When my sister first told me she was thinking about becoming a surrogate, I wasn’t quite sure what to think or say. Quite frankly, I said all of the wrong things in the moment. I straight up told my sister I would not support her through this journey. A lot of this was because I was scared that something bad might happen to her and how it would affect her kids. I was also being VERY selfish and was more concerned that she wouldn’t be able to help with my wedding as much as I wanted her to, or that she might be pregnant at my wedding and wouldn’t have as much fun. I was also worried that she wouldn’t be able to come visit her nephew as much as I had visited my nieces and nephew in the past couple of years. I wanted my sister and son to have the same connection that I do with her kids and didn’t think it would be possible if she were pregnant with someone else’s child. I had so many different emotions each time I thought about it.

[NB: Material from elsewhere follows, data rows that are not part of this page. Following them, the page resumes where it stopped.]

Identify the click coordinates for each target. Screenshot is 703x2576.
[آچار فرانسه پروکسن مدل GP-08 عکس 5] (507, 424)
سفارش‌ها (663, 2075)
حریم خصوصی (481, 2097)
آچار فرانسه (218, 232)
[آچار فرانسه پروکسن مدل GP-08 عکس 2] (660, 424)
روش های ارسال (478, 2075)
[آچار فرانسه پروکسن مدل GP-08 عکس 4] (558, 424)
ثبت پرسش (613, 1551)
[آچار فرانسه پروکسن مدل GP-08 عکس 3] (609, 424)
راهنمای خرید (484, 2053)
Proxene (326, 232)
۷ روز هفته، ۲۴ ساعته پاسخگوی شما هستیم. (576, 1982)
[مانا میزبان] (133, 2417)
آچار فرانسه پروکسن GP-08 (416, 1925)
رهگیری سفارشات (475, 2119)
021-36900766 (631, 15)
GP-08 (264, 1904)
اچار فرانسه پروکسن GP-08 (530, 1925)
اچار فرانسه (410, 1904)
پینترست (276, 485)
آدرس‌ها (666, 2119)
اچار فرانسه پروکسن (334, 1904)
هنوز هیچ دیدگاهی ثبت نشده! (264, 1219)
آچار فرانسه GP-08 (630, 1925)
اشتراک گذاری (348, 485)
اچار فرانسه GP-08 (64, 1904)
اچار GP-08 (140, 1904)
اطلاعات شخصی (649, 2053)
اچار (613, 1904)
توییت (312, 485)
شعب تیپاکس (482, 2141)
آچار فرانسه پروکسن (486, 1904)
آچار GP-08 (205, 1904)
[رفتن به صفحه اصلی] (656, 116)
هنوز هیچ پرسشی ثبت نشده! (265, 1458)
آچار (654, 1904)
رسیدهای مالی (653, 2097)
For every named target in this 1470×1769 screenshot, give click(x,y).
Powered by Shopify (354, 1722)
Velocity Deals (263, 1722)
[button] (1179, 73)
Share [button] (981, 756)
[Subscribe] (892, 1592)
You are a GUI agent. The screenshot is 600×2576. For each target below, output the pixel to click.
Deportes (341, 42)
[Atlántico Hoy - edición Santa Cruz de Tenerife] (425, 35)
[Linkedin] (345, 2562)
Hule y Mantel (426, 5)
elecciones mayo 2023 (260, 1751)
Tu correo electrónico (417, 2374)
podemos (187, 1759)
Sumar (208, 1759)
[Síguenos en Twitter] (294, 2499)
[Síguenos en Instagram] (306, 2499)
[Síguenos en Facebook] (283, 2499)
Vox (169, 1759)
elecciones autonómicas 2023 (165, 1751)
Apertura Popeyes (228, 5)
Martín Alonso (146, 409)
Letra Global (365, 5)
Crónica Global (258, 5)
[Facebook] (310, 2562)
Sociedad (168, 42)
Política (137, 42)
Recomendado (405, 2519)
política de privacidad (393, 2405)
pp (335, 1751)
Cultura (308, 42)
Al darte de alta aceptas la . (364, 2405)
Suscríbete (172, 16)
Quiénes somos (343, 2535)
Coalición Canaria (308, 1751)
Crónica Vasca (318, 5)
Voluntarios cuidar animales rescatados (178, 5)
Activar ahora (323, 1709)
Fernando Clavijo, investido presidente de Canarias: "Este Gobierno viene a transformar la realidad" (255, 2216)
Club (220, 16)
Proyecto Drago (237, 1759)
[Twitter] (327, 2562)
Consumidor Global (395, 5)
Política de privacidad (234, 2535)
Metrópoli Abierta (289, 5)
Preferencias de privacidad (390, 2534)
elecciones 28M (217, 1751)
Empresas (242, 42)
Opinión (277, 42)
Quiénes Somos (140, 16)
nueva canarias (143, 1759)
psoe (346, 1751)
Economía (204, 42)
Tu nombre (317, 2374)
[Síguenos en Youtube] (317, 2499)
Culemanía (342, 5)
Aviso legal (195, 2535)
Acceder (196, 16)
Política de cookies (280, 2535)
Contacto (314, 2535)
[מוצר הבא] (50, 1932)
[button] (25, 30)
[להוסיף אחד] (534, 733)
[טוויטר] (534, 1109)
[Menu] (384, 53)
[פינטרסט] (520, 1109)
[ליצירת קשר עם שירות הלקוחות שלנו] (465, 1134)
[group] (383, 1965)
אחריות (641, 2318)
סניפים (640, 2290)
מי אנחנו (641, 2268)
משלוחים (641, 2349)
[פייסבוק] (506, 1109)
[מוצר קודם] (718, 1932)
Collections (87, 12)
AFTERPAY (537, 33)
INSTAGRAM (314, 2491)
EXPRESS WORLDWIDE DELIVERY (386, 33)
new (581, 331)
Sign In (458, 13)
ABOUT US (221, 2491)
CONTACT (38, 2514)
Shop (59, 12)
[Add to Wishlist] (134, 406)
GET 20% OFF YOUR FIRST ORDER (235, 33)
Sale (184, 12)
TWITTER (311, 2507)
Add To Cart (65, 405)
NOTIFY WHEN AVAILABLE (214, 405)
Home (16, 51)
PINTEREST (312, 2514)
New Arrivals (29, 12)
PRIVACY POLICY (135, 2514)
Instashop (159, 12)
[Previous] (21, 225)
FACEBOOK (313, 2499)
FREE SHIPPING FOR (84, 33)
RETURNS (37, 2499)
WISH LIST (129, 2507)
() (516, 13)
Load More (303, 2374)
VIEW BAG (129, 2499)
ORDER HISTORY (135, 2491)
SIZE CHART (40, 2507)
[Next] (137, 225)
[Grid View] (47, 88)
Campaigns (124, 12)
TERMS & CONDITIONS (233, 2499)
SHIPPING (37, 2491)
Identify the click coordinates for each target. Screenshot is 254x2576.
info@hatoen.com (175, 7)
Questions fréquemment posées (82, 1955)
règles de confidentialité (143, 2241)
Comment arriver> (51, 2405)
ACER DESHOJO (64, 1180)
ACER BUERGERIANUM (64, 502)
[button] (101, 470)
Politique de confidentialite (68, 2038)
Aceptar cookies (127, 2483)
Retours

Looking back on all of this now, I was extremely naive to what surrogacy entailed and how great of a gift it would be for a family lucky enough to match with someone as selfless as my sister. I have to admit, I do still find myself thinking about the worst case scenario sometimes, but I know those risks are there in any pregnancy, and my sister has proven in previous pregnancies that she is a pro.

Now let’s skip forward five or six months, here I am one of the biggest supporters of my sister (as well as her family) and C & J. Squishy is making himself (no I don’t know anything – I am just predicting boy!) comfortable in his temporary home and I get to be a part of it all! C and I have messaged back and forth quite a bit in the last couple of months and it was finally time for me to head to Manitoba September long weekend to meet both C & J.

As I pulled up to my parents’ house after a 9-hour drive I found myself feeling nervous about meeting C & J. Do I hug them? Do I shake their hand? What was I supposed to do in this situation??? In I went and my awkward self basically walked right into C’s arms and gave her a big hug. Though J and I hadn’t had the chance to talk at all before I couldn’t resist hugging him, too. Within the first 10 minutes of being home it felt like we had all known each other for years and it was completely natural.

After spending a couple of days with C & J it became very clear to me that they were the most deserving people and my sister could not have picked a better pair. They have fought so hard for this and I cannot believe that in less than 10 weeks C & J will make the drive back to Manitoba to finally meet Squishy!

Lots of love to C, J, the farm and Squishy!